__THE REQUEST__:
Return, without any change, the lines of the material from the one containing "Given: Click the Voltage (V) input field" through the end of the material, with both of those included.

__MATERIAL__:

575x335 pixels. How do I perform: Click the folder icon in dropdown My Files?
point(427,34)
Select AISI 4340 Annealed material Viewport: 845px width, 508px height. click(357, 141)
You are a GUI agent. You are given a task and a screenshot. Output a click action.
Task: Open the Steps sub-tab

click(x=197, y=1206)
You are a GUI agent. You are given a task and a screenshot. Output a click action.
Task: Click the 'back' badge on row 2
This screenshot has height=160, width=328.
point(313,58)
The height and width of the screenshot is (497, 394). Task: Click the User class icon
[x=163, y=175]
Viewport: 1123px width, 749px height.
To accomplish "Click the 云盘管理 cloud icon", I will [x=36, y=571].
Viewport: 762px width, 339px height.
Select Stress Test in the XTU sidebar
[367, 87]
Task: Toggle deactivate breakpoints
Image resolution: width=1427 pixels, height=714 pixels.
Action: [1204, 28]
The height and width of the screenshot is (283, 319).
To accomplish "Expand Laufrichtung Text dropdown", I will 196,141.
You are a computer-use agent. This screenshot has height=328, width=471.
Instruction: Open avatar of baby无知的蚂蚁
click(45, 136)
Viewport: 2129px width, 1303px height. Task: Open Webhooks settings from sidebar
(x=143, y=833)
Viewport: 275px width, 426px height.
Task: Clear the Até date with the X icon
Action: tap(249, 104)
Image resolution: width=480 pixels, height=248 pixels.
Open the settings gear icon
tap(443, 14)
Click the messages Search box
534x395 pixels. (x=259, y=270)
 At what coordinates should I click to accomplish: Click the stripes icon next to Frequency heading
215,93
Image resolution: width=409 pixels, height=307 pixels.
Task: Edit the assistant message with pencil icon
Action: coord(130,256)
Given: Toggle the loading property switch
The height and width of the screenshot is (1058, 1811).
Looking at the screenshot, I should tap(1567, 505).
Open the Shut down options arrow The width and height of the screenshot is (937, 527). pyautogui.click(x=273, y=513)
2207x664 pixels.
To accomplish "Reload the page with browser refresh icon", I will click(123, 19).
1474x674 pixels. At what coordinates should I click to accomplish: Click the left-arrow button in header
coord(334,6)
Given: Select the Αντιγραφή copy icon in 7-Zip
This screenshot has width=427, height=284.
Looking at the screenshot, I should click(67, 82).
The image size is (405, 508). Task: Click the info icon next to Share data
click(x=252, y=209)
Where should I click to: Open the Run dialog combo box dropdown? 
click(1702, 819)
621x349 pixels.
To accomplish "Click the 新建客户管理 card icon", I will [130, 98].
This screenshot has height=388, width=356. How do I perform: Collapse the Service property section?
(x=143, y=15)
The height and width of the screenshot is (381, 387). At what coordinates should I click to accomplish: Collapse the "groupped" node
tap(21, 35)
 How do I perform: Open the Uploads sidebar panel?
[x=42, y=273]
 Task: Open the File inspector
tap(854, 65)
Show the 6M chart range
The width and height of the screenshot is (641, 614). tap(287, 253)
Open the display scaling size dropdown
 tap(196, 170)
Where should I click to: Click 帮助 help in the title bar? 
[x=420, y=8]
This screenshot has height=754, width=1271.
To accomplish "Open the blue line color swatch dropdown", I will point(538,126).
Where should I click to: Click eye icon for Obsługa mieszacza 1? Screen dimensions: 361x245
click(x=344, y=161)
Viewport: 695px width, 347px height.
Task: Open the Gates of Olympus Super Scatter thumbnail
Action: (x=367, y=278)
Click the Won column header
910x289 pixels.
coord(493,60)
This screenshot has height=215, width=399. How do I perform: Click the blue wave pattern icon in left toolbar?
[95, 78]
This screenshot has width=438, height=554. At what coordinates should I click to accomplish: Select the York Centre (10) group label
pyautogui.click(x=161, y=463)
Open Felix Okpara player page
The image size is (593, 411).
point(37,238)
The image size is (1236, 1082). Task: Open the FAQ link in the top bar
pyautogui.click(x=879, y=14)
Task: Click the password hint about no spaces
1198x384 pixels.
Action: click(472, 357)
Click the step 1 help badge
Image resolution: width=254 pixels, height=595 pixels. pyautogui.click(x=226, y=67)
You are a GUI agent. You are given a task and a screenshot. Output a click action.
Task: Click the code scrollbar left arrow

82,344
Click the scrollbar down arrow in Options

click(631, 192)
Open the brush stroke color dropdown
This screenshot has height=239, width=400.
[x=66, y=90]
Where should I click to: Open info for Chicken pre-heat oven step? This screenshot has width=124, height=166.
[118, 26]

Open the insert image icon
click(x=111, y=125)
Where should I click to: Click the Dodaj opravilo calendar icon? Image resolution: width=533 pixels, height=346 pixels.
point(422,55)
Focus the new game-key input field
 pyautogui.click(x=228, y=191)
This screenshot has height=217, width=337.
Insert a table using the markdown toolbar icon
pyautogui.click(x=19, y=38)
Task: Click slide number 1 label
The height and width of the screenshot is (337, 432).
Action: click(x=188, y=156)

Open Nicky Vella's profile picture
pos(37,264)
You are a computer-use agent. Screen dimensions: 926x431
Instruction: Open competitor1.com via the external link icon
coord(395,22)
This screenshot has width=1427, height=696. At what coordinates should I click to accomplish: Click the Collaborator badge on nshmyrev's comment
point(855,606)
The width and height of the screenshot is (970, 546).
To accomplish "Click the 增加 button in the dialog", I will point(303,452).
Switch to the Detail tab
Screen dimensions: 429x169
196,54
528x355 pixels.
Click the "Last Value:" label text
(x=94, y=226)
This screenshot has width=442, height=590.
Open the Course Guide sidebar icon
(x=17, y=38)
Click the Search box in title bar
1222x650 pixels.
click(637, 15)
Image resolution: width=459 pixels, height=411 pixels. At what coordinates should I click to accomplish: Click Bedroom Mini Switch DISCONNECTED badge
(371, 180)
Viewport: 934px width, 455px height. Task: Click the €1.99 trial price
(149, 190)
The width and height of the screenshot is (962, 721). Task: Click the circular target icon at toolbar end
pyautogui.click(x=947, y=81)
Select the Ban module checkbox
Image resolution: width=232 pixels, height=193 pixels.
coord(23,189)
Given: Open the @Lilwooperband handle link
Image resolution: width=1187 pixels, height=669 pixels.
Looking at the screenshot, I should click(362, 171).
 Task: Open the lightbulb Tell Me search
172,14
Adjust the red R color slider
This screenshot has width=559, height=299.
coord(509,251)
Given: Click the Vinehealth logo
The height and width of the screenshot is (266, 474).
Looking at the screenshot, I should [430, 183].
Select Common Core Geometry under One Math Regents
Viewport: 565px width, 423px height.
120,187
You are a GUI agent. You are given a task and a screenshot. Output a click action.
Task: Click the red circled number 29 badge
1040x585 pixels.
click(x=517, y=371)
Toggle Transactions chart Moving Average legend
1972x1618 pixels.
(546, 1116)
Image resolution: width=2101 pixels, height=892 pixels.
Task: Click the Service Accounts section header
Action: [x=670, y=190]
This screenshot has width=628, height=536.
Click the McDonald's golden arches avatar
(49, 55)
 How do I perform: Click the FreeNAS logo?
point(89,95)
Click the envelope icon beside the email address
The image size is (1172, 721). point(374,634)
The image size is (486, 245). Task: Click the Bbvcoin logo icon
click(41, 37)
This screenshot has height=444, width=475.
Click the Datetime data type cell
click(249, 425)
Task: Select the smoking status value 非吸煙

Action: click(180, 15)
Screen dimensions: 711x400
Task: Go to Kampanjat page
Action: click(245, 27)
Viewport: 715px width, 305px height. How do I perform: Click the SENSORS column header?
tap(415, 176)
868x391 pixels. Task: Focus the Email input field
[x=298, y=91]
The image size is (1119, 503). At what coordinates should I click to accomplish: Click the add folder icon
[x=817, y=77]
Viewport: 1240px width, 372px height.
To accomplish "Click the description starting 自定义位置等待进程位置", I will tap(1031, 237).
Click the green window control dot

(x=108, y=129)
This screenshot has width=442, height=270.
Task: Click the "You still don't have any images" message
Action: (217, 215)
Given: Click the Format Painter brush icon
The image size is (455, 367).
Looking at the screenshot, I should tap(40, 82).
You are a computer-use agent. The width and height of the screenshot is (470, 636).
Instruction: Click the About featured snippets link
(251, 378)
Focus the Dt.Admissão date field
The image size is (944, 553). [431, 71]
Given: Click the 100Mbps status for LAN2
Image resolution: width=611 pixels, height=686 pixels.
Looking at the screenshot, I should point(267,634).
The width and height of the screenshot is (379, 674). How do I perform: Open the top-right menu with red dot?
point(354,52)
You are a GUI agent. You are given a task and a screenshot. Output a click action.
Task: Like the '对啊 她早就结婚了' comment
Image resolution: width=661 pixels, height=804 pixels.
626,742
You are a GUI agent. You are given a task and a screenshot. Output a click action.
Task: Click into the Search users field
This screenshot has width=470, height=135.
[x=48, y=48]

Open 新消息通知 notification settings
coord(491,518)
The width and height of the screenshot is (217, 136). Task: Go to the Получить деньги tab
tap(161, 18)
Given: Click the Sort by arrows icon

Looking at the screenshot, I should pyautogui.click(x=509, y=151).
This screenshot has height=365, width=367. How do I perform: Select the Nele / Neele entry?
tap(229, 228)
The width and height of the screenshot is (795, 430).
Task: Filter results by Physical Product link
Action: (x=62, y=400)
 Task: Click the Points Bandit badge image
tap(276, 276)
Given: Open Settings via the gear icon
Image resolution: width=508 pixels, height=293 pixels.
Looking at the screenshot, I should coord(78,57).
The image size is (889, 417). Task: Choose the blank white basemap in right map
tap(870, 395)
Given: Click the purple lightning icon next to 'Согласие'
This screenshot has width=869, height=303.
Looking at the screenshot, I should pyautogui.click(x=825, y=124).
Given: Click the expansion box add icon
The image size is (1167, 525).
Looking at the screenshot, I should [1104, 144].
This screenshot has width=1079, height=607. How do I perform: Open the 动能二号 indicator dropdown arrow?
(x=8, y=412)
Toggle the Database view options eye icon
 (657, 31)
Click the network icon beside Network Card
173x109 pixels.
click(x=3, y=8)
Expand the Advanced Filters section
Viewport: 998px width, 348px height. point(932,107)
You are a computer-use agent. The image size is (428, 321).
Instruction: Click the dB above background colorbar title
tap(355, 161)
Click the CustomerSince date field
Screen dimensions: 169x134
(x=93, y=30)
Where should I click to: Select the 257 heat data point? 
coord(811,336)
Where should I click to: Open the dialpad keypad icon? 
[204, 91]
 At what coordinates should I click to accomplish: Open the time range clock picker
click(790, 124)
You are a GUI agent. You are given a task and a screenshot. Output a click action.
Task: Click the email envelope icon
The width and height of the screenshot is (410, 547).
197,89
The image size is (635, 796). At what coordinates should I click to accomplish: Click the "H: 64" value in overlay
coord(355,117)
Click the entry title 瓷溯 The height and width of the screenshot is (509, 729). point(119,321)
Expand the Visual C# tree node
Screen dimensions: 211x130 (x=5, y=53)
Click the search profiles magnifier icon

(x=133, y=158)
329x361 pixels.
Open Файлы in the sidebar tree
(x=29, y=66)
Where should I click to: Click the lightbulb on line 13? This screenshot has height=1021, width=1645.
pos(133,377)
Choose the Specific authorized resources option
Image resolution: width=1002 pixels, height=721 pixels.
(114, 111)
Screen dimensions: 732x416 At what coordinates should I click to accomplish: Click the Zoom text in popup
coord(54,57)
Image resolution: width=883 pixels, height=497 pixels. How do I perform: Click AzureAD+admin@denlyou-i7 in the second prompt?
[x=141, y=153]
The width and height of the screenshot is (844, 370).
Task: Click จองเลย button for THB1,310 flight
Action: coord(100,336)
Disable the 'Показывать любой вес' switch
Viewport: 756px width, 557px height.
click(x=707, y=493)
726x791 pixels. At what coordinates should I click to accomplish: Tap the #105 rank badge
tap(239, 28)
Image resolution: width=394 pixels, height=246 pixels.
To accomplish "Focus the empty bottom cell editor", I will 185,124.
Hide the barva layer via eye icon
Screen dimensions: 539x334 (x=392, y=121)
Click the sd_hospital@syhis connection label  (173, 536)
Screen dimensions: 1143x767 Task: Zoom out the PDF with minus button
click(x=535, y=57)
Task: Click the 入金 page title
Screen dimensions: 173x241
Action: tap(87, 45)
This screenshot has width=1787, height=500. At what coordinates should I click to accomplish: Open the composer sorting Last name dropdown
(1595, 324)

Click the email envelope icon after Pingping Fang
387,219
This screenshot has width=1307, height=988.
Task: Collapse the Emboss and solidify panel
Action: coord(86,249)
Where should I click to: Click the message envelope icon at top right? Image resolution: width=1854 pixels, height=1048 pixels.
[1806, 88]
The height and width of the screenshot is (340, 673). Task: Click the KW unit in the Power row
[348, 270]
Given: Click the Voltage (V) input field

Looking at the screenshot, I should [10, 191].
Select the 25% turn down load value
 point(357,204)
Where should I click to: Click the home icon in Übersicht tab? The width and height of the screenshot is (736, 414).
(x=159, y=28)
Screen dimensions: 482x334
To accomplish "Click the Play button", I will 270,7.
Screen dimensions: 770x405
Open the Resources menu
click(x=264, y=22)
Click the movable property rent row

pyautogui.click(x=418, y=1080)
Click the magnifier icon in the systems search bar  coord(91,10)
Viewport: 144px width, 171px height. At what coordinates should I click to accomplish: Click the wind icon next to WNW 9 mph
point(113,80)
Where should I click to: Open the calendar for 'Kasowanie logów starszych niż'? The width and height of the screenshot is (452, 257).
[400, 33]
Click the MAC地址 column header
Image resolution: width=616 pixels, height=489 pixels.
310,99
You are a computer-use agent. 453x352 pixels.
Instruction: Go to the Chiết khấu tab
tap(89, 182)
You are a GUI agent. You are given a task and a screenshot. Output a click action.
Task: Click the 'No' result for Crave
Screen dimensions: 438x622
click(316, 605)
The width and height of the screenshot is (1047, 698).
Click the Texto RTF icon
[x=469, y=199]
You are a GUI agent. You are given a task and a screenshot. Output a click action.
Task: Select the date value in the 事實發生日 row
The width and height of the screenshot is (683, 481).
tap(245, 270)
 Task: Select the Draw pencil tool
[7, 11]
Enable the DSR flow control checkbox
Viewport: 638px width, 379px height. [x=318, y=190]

__RESPONSE__:
Given: Click the Voltage (V) input field

Looking at the screenshot, I should [10, 191].
Select the 25% turn down load value
 point(357,204)
Where should I click to: Click the home icon in Übersicht tab? The width and height of the screenshot is (736, 414).
(x=159, y=28)
Screen dimensions: 482x334
To accomplish "Click the Play button", I will 270,7.
Screen dimensions: 770x405
Open the Resources menu
click(x=264, y=22)
Click the movable property rent row

pyautogui.click(x=418, y=1080)
Click the magnifier icon in the systems search bar  coord(91,10)
Viewport: 144px width, 171px height. At what coordinates should I click to accomplish: Click the wind icon next to WNW 9 mph
point(113,80)
Where should I click to: Open the calendar for 'Kasowanie logów starszych niż'? The width and height of the screenshot is (452, 257).
[400, 33]
Click the MAC地址 column header
Image resolution: width=616 pixels, height=489 pixels.
310,99
You are a computer-use agent. 453x352 pixels.
Instruction: Go to the Chiết khấu tab
tap(89, 182)
You are a GUI agent. You are given a task and a screenshot. Output a click action.
Task: Click the 'No' result for Crave
Screen dimensions: 438x622
click(316, 605)
The width and height of the screenshot is (1047, 698).
Click the Texto RTF icon
[x=469, y=199]
You are a GUI agent. You are given a task and a screenshot. Output a click action.
Task: Select the date value in the 事實發生日 row
The width and height of the screenshot is (683, 481).
tap(245, 270)
 Task: Select the Draw pencil tool
[7, 11]
Enable the DSR flow control checkbox
Viewport: 638px width, 379px height. [x=318, y=190]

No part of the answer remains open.